[Async-sig] async executors
Yury Selivanov
yselivanov at gmail.com
Mon Jun 6 12:52:51 EDT 2016
Hi Christoph,
[..]
> • Performance is better, especially when many worker processes are involved, because of the simpler code that uses less locking (the only locking that remains is inside the multiprocessing module).
Yes, it will be better, but the performance improvements will be visible only for 100s or 1000s of processes. And only if they are executing short-living tasks.
Is there a real need for a bit faster process pool?
[..]
> Are there other possible advantages or disadvantages?

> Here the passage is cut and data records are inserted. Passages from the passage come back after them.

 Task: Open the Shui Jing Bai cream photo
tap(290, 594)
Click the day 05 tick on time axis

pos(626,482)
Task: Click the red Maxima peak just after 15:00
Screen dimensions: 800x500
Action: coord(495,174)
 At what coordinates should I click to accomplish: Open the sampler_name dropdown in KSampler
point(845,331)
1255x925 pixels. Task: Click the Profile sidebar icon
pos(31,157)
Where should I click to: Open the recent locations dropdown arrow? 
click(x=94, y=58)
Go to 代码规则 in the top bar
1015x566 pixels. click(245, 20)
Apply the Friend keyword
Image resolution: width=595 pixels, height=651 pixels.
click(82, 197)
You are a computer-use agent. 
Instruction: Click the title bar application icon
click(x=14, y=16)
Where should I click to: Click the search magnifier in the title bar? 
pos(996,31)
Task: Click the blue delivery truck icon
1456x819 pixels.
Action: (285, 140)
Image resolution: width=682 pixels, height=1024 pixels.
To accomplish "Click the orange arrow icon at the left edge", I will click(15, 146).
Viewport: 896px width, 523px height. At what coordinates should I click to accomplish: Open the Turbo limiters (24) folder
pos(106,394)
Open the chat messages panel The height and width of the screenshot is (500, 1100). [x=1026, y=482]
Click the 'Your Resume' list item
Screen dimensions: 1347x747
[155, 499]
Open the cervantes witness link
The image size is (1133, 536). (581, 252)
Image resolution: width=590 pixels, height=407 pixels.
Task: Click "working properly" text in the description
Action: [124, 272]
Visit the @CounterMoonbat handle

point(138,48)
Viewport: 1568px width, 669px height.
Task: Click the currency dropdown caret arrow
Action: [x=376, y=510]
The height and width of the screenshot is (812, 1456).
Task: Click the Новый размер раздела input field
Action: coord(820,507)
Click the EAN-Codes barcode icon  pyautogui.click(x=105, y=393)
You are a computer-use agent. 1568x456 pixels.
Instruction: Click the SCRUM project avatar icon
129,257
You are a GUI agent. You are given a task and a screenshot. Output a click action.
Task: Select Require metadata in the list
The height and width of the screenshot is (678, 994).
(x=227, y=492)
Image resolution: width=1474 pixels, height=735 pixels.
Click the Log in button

1. Backwards compatibility? We’ll have to continue to support concurrent.futures executors.
2. More code in asyncio core -> more work for alternative event loop implementations such as uvloop.
3. Stability. concurrent.futures is mature and well tested.
> Based on concurrent.futures.ProcessPoolExecutor, I’ve made a proof-of-concept implementation [3] that demonstrates that the idea works. (There have been some improvements compared to the version that I posted on python-ideas.)
I think you should stabilize the code base, and release it as a module on PyPI.
[..]
> I would be grateful if any asyncio experts could have a look at the part of the main loop of the process management coroutine where the coroutine awaits new data [4]. Currently, I am using an asyncio.Event that is set by a callback via asyncio’s add_reader(). Is this the most natural way to do it currently?
I think you can use asyncio.Future for resuming that coroutine.